Backseat drivers are annoying. They whisper or wail in your ear what they think you need to be doing. They are never satisfied and always complaining about your driving style. Are you a backseat driver to God? Do you say to Him things like, “Stop telling me how to run my relationships,” “Can you get going already? I am tired of waiting for the right guy or gal to come along,” Now if I were God I would be like the parent who says, “If you do not stop it right now I am going to pull this car over and give you something to think about!” Good thing I am not God, but if you say that God is in your driver’s seat let Him drive.

quick Q&A about concerning biblical relationships

Just because someone is a Christian does that mean I should date them even if I do not like him or her? What if never meet a Christian that I am attracted to? Waiting is never a bad option. In fact, while you wait, your primary relationship—between you and God—can be growing some great fruit. Also, pray to God asking Him to provide you a partner that will love God more than you.

What if you are in a relationship that you are convinced is second best? Repent and respond by doing the right thing. Speak honestly with your partner and break off the relationship until you are both faithfully committed to Christ.

How can you tell who is behind the wheel when it comes to your other relationships? Here are some helpful tips:

  1. Surround yourself a great examples of faithful followers who have done it right. Take good notes.
  2. Learn from the examples of failed relationship. Don’t let history repeat itself.
  3. Keep accountable to someone wise while dating. Ask them to assess your relationships often with objectiveness.
  4. Listen to the advice of your parents and heed the warnings of the Word of God.

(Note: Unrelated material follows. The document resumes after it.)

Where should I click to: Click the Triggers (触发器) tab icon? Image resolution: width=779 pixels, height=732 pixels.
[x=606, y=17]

cross-centered relationships

What is at the center of your of your life? Your center is what is your main thing, your top priority, and the thing you most passionate about. It is what defines you. Your center is clearly seen in what do you talk about or what is on your mind the most. Commonly it is a relationship, passion, career or cause. Have you seen your center change over the years?

What is the one thing God says must be our center? In 1 Corinthians 15:3 Paul says that our first importance is the cross of Christ—the gospel. The cross is like a hub with spokes to a wheel. It affects everything you do—your passions, career, causes and relationships. It wasn’t until I came to know Christ and begin a relationship with the God of the universe that I realized my relationships with my parents, friends, and authorities could be different.

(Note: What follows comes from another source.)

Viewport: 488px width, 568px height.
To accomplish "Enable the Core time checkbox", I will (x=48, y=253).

For those who do not know God the cross is silly and stupid. “The cross is foolishness to those who are perishing, but to those who are being saved it is the power of God.” [1 Corinthians 1:18] People hate the work of Christ because it runs so contradictory to the way people think and live. The cross is foolish because people do not make the connection from what Christ did on the cross to how it impacts their life. The cross is crucial to all our relationships. If you say you have a relationship with God, the proof of it is how you view your relationships. How does the cross impact my relationships: with my parents, friends, authorities, or dating partners?

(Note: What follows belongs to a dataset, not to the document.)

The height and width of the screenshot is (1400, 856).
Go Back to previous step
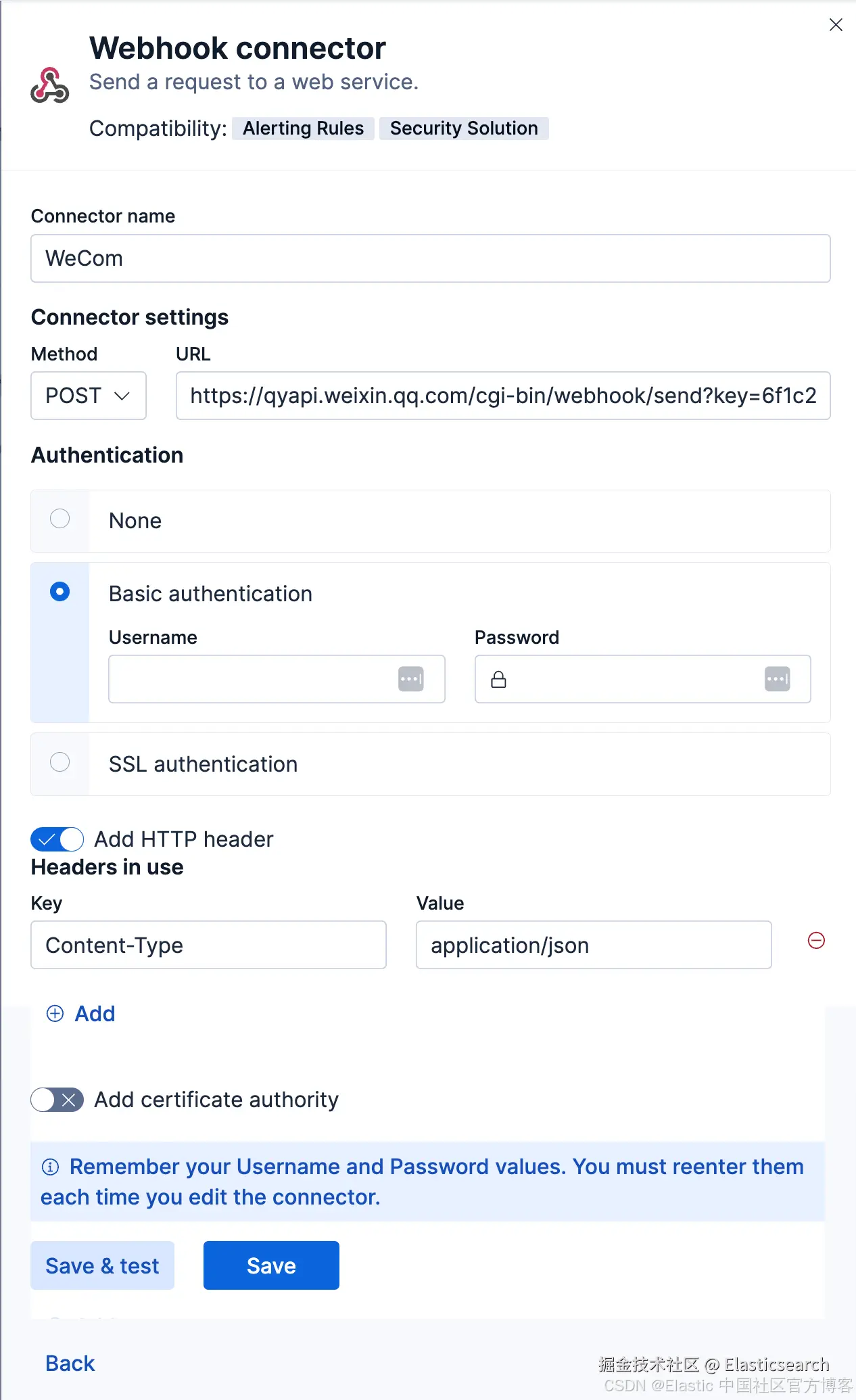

1. The cross is the means to change my motives within relationships [2 Corinthians 5:14-15]. Jesus went to the cross not because he thought it was going to be fun or a vacation to the beach. It was hard, painful, and torturous. He could have backed down, but He didn’t. He was motivated by love and joyful obedience, even when people mocked Him and beat Him and bullied Him.

First, my relationships must be motivated by Christ’s love. This is often difficult because we are motivated by getting things from people. We are consumers. We view our relationships as people owing us attention, love, and respect [note Pharisees: John 12:43; Luke 7:47]. We say to our parents, “You owe me a nice room with privacy. You owe me new clothes for school and respect for my possessions.” We think our authorities and friends should treat us fairly and respectably. If you think people owe you it will frustrate you because you often do not get what you want.

My esteem does not come from self or others, but comes from Christ. I have Christ-esteem [v.15]. The question is not what do people owe me, but what do I owe them? “Owe no one anything, except love each other.” [Romans 13:3] “Walk in love as Christ loved you.” [Ephesians 5:2] “The love of Christ controls us.” [v.14] I owe others love because God commands me to love one another [Colossians 3:12-17]. If I am a genuine follower of Christ I am able to love others because He has loved me [1 John 3:7-21]. The cross is proof of His love [1 John 3:16]. The cross shows just how horrendous my sin is, but how immense is God’s love. The cross puts me on equal terms with everyone else. I am no better, and no worse.

Second, my relationships must be motivated by joyful obedience. I am willing to submit to others authority in my life because I see it has benefitted me to submit to God’s authority. God protects and provides. No longer do I need to live in the frustration of being a man pleaser, but in the joyfulness of becoming a God pleaser. My motivation as a follower of Christ is not what other people think about me, but is God pleased with me [2 Corinthians 5:9].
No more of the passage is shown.